Сейчас я сама могла нарисовать парочку гравюр, пусть и не таких качественных. Меня клонило в сон, от развешанных по стенам таблиц веяло неизъяснимым ужасом, и, увидев разложенные на столе билеты, я отчетливо поняла, что сейчас завалю экзамен и отправлюсь паковать вещи. «Папа, папа, здравствуй, папа! Я к вам насовсем!»
— Тяните билет, адептка Ясица, — вздохнула госпожа Ламмерлэйк. Похоже, у нее уже не осталось иллюзий касательно моих талантов.
Я обреченно посмотрела на нее и ткнула пальцем в ближайший листок.

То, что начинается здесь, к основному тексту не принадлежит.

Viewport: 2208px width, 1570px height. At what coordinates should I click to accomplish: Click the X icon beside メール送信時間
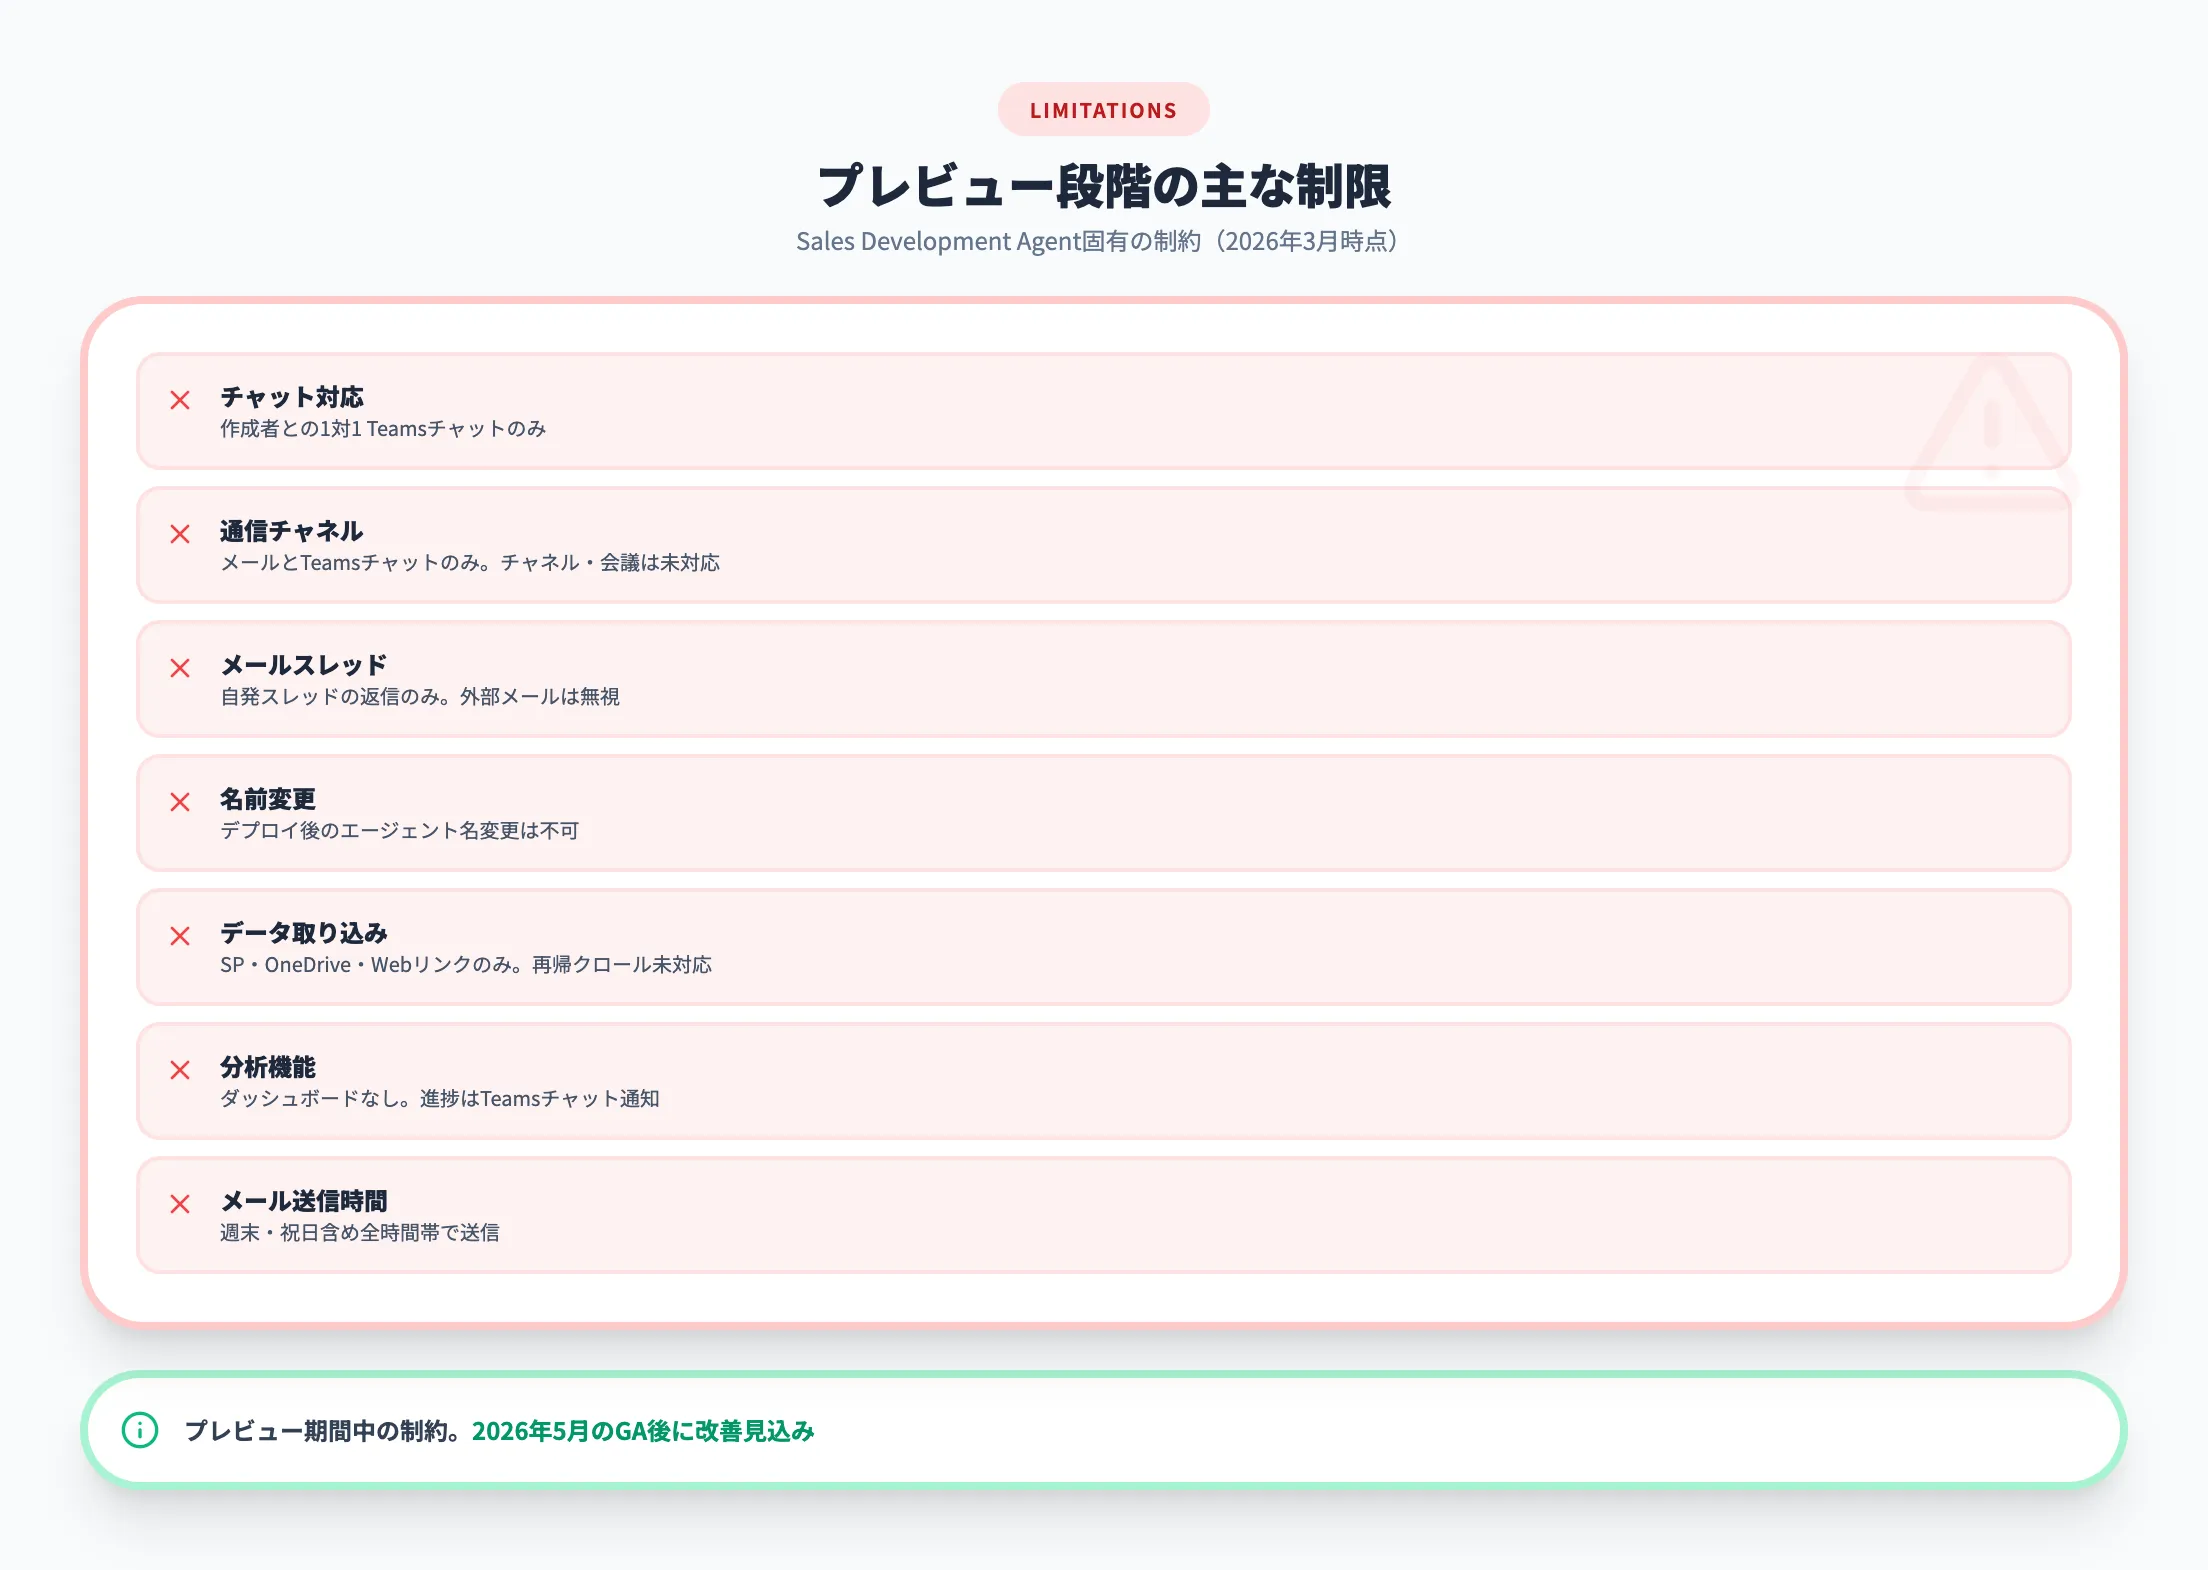tap(181, 1204)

— История алхимии, — глядя мне в глаза, сказала магичка. — Ранние алхимические школы. Философская подоплека, символика и инструментарий.
— Фу-ух, — облегченно вздохнули на заднем плане.
Кажется, это был Келлайн, который, как все нормальные адепты, боялся истории предмета пуще самого предмета. Это был первый билет, состоявший из одного-единственного вопроса, но весь курс был готов отвечать на три вопроса плюс практика — лишь бы избежать разговора о зеленом драконе, трансмутации духа и Философском Яйце.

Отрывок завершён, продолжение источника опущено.